Task:
Nothing outside the lines below from the one containing "Where should I" through the one containing "Open the dashboard icon in left sidebar" is to be printed; print those exactly, ends included, and drop the pictures.

Records supplied START

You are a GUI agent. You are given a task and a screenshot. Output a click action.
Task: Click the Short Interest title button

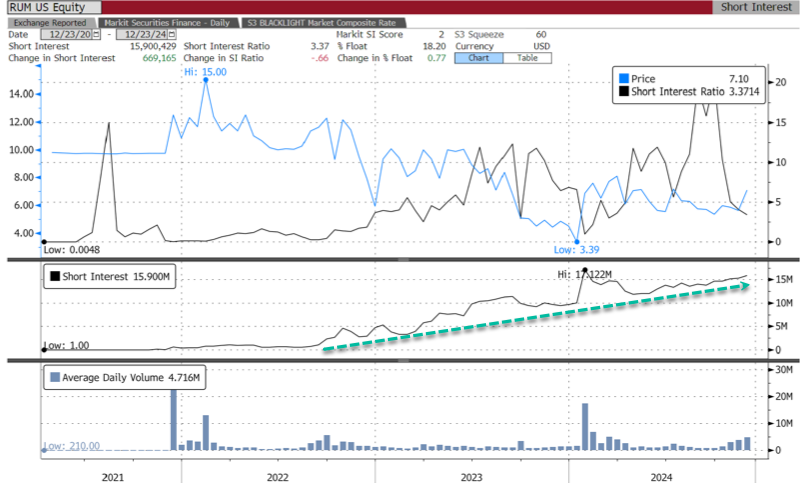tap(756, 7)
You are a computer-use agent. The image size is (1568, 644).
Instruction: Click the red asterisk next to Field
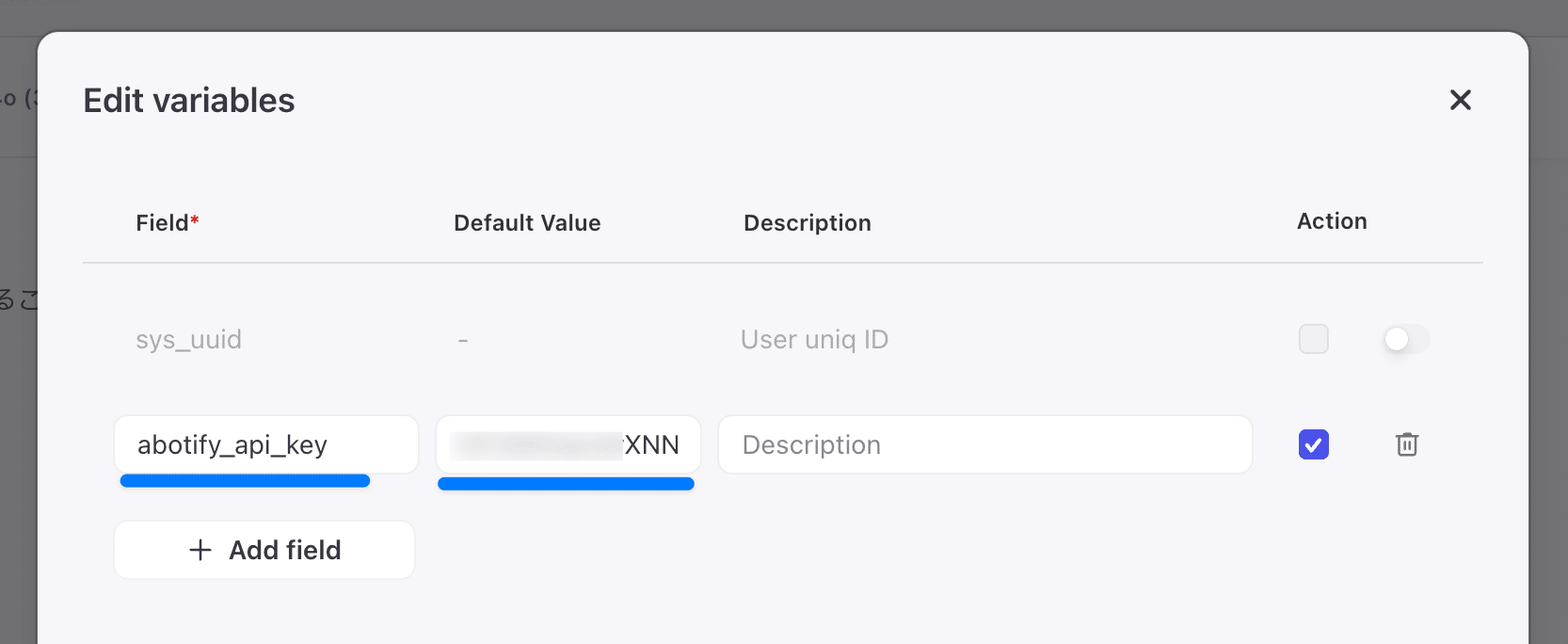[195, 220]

Records supplied END
Records supplied START

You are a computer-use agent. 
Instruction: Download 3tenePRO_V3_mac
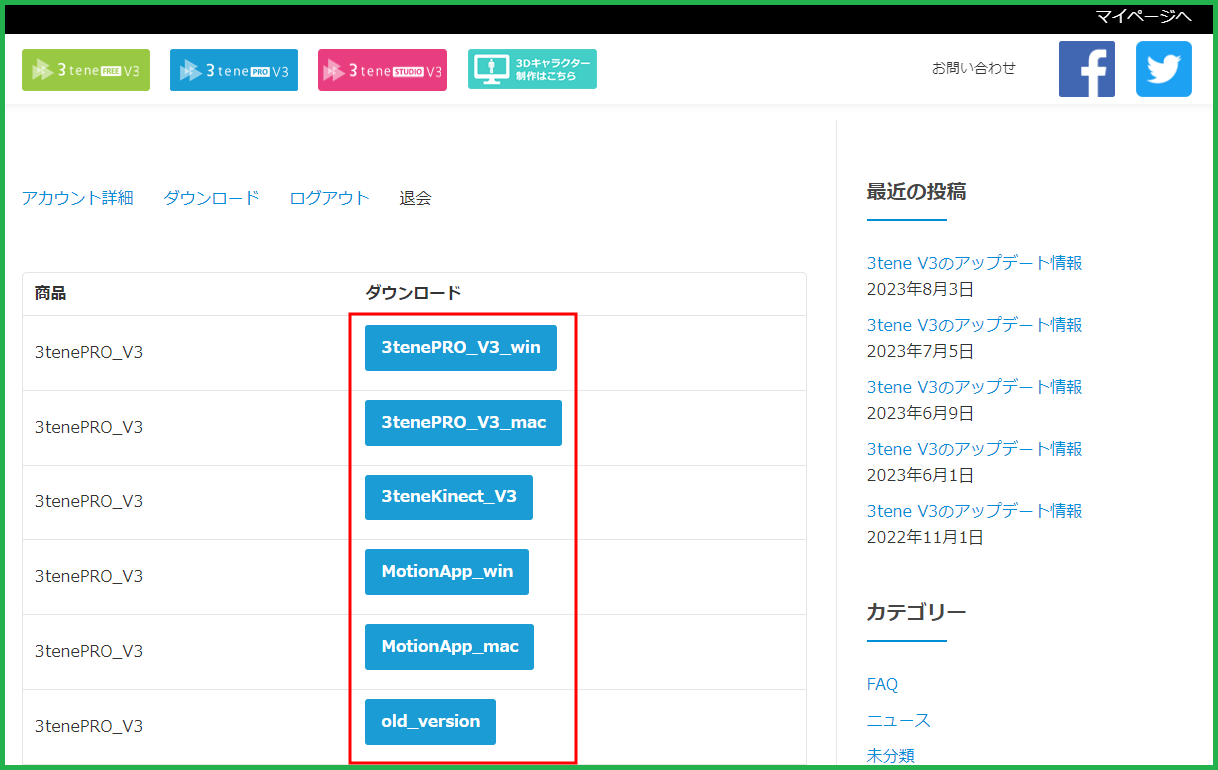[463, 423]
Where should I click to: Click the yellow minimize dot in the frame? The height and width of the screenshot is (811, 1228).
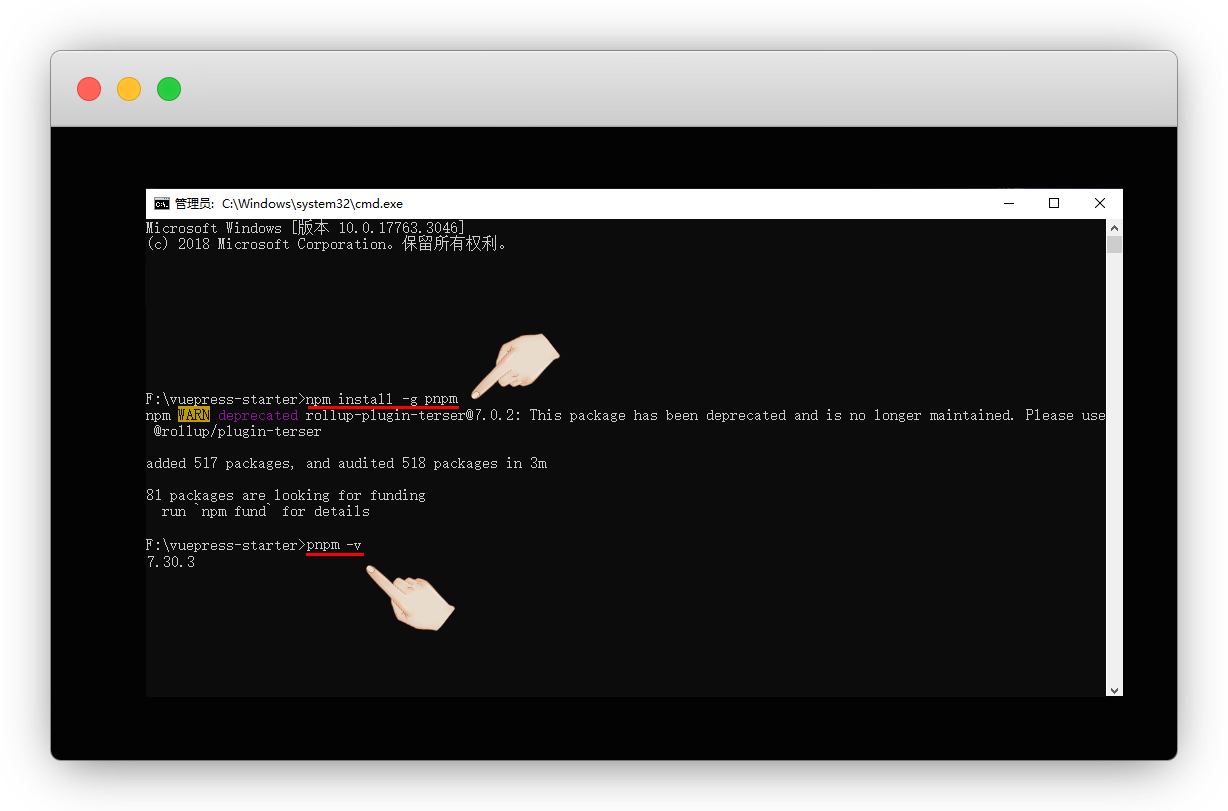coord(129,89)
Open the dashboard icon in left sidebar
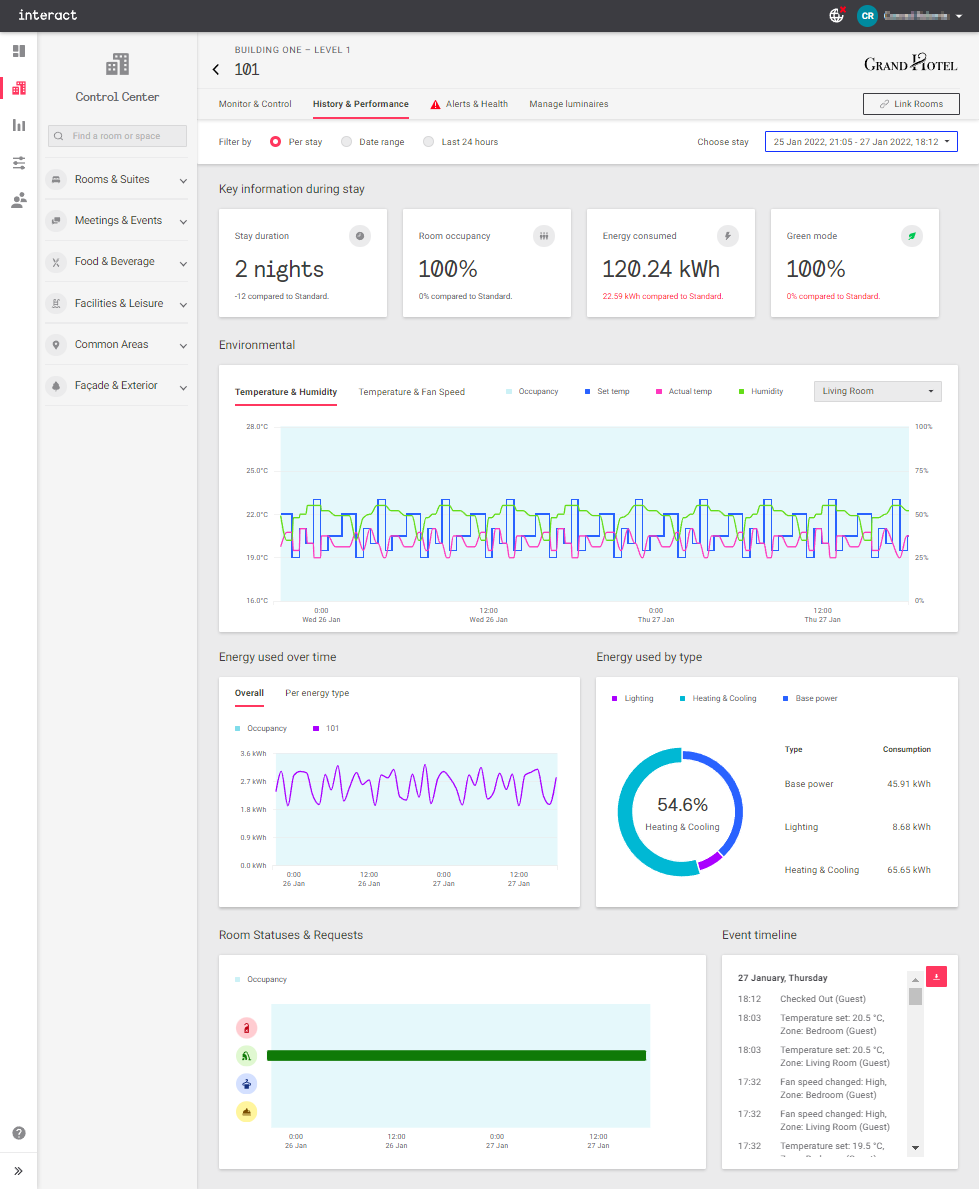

Records supplied END

Result of the task:
Where should I click to: Click the yellow minimize dot in the frame? The height and width of the screenshot is (811, 1228).
coord(129,89)
Open the dashboard icon in left sidebar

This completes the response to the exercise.